→ Information provided:

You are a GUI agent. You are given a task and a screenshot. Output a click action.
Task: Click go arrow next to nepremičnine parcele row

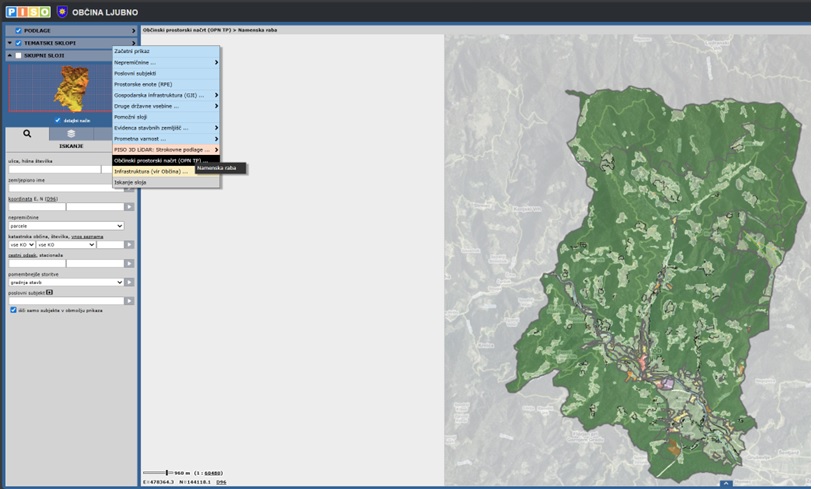[129, 244]
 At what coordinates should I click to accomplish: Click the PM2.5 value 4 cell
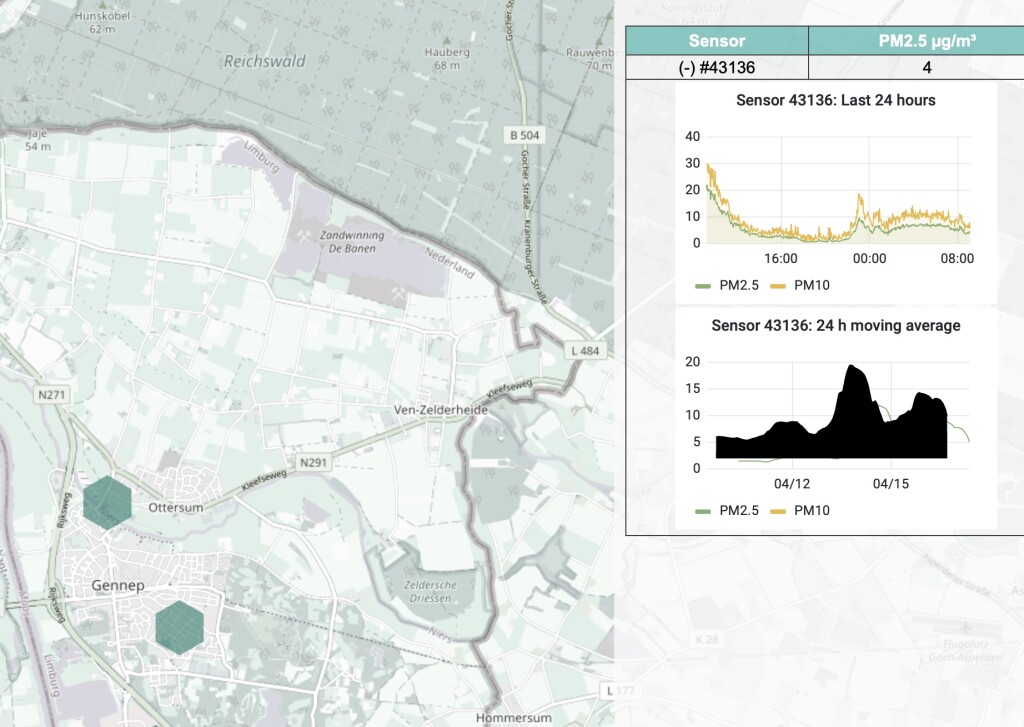click(x=926, y=67)
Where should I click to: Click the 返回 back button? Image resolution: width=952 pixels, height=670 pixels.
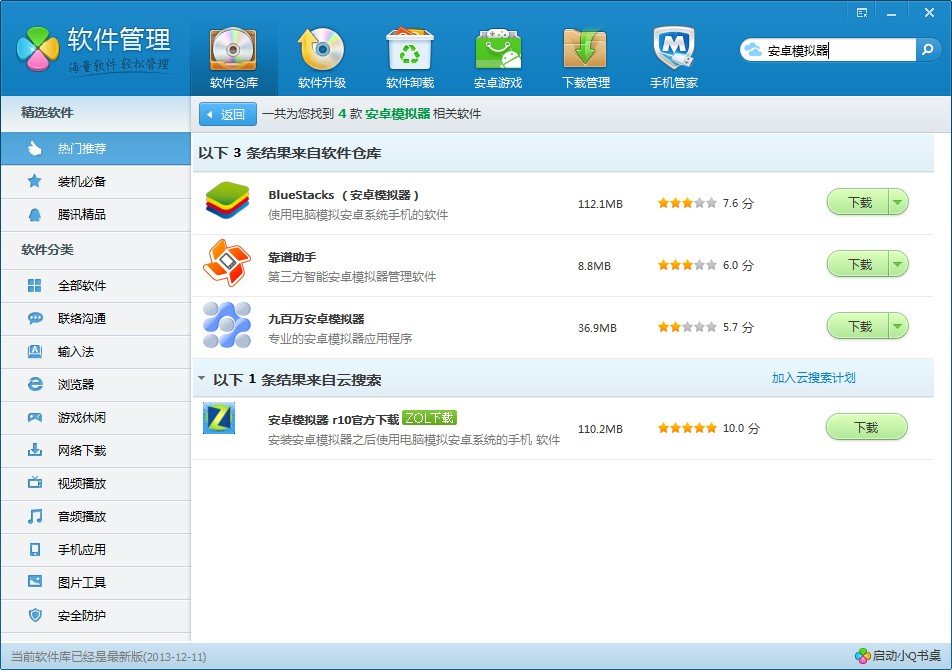tap(228, 114)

→ What is needed: Reproduce every entry word for word, but omit the pictures.

→ Solution to this problem:
You are a GUI agent. You are given a task and a screenshot. Output a click action.
Task: Click go arrow next to nepremičnine parcele row

[129, 244]
 At what coordinates should I click to accomplish: Click the PM2.5 value 4 cell
click(x=926, y=67)
Where should I click to: Click the 返回 back button? Image resolution: width=952 pixels, height=670 pixels.
tap(228, 114)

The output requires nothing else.